» Work instructions: Take the lines from the one holding "Image resolution: width=713" through the one holding "will [143, 285].", inclusive, and swap "accomplish" for "complete". Return those lines with nothing else changed.

» Material provided:
┄┄┄┄┄┄┄┄┄┄┄┄┄┄┄┄┄┄┄┄
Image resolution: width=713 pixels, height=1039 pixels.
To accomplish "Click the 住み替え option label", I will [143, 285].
┄┄┄┄┄┄┄┄┄┄┄┄┄┄┄┄┄┄┄┄
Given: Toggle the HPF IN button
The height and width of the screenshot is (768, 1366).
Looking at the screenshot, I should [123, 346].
┄┄┄┄┄┄┄┄┄┄┄┄┄┄┄┄┄┄┄┄
» Result of this task:
Image resolution: width=713 pixels, height=1039 pixels.
To complete "Click the 住み替え option label", I will [143, 285].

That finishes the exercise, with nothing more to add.